The split: MCP needs the gateway to mint and bind credentials, while A2A only needs it to validate the credentials agents already carry.

For MCP, Zuplo ships a dedicated MCP Gateway: a full OAuth 2.1 authorization server in front of your MCP servers, implementing the authorization-server metadata (RFC 8414), protected-resource metadata (RFC 9728), and dynamic client registration (RFC 7591) surfaces.
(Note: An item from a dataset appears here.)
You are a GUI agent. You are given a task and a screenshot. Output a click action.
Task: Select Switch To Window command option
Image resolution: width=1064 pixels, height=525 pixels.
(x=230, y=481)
Each upstream you front is published as a virtual server, its own gateway route with its own OAuth resource. With PKCE and a required resource parameter (RFC 8707), a token issued for one virtual server is rejected at another, closing the confused-deputy gap: a token minted for /mcp/linear-v1 cannot be replayed against /mcp/stripe-v1.

Two more controls matter:

  • No token passthrough. Passthrough is forbidden by the MCP spec, and the gateway enforces it. Inbound auth headers never leak to the upstream; the gateway resolves the user’s credential server-side and attaches it, storing upstream tokens encrypted at rest. The reasoning behind binding a token to one server is in bind MCP tokens to one server.
  • Capability filtering. A policy filters the upstream’s tools/list, prompts/list, and resources/list responses and blocks calls to anything hidden, returning MethodNotFound even to an agent that already knows or guesses the tool name. You publish a read-only or hand-picked subset of a server’s tools rather than handing the agent everything.

For A2A there is no dedicated handler, and there does not need to be. Each agent presents its own credential, so the gateway validates rather than issues tokens, the lighter job. A2A is HTTP plus JSON-RPC plus SSE, so you front it the way you front any API: JWT or OpenID Connect validation, per-agent rate limiting, and full request logging. Same boundary, applied to agent-to-agent traffic. Our AI gateway comparison for MCP, A2A, and agent governance lays out where each vendor sits on native A2A support today.

An AgentCard describes one agent, but a caller still has to discover which servers and agents an organization publishes in the first place. Because the gateway already sits in front of all of them, it is the natural place to publish that catalog, kept in sync with what is actually deployed rather than a manifest that drifts on its own. We cover the mechanics in serving an agentic resource discovery manifest from the gateway.

MCP Gateway Quickstart

Build a virtual MCP server in the browser: pick an upstream, wire up OAuth, curate the tools, and point an agent at it.

In not much more than a year, the agent protocol stack has grown clear and settled. MCP for tools, A2A for agents, both under the Linux Foundation, both spec-hardened on auth. The work now is not picking a protocol but putting a governed boundary in front of the ones you already have, so the next disclosed vulnerability is something your gateway absorbs instead of something your agents inherit.